§ **Work to complete**
Copy out the data below, swapping each "click" for "tap" and changing nothing else. Leave the pictures out.

>>>>

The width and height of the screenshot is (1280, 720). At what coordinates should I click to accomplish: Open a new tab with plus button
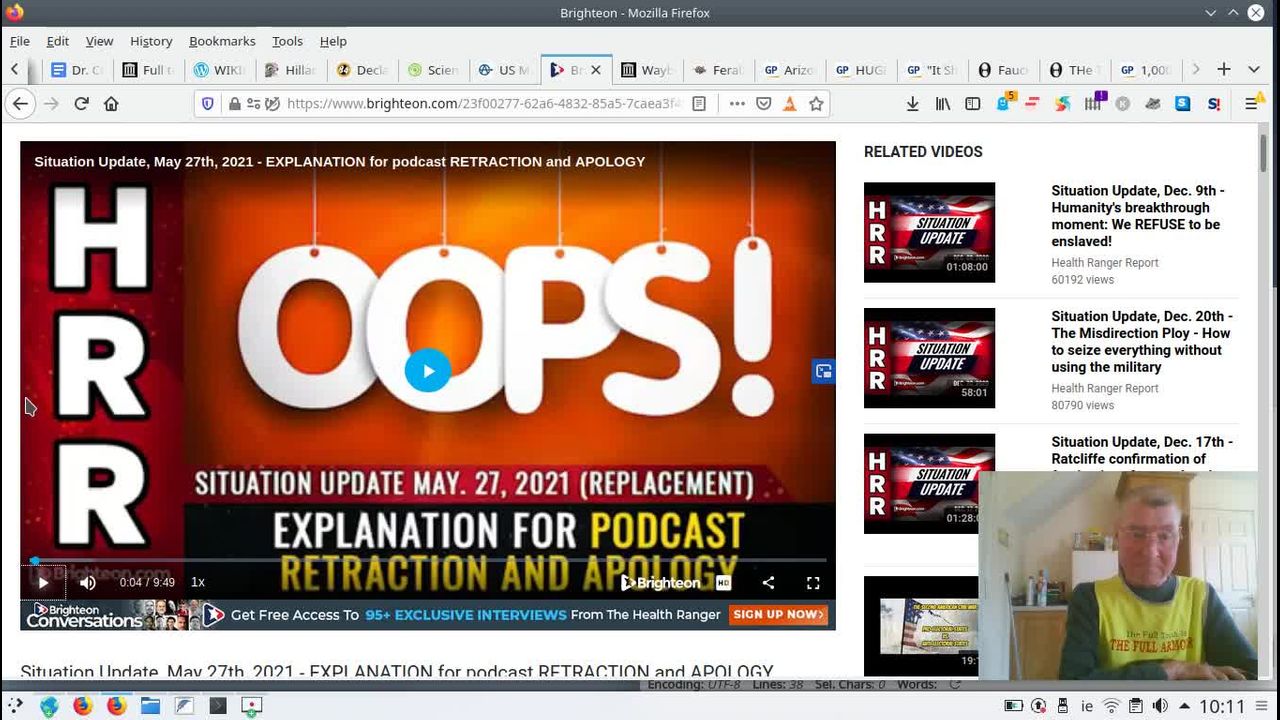1224,69
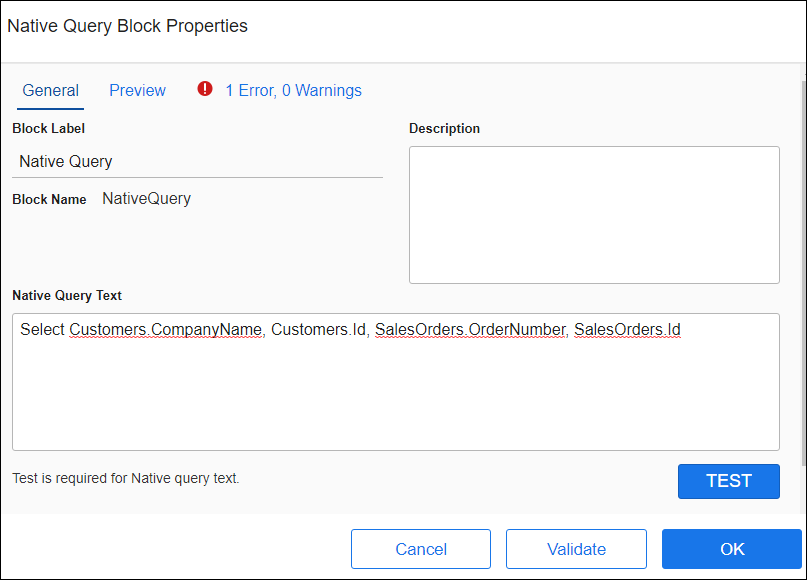Open the "1 Error, 0 Warnings" details
This screenshot has height=580, width=807.
point(293,90)
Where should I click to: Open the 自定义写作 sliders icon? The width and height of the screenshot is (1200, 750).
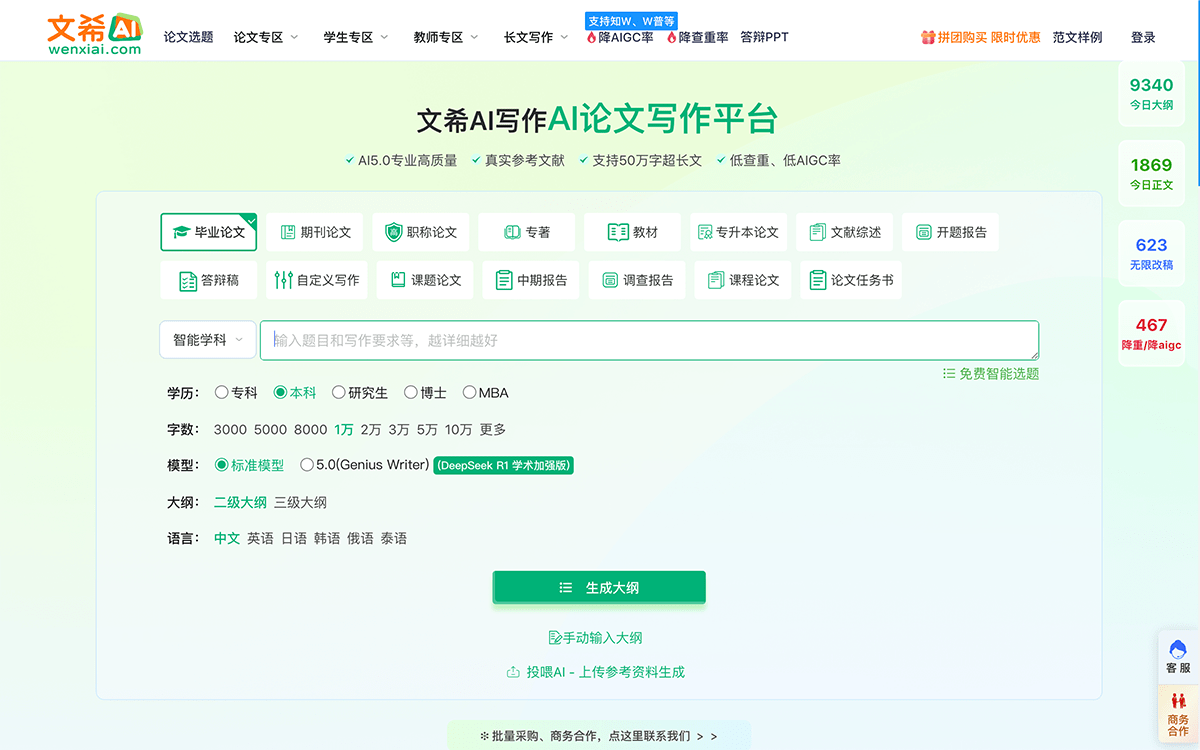(284, 280)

<<<<

§ **Full solution**
The width and height of the screenshot is (1280, 720). At what coordinates should I tap to accomplish: Open a new tab with plus button
1224,69
Open the "1 Error, 0 Warnings" details
This screenshot has height=580, width=807.
point(293,90)
Where should I tap to: Open the 自定义写作 sliders icon? The width and height of the screenshot is (1200, 750).
(284, 280)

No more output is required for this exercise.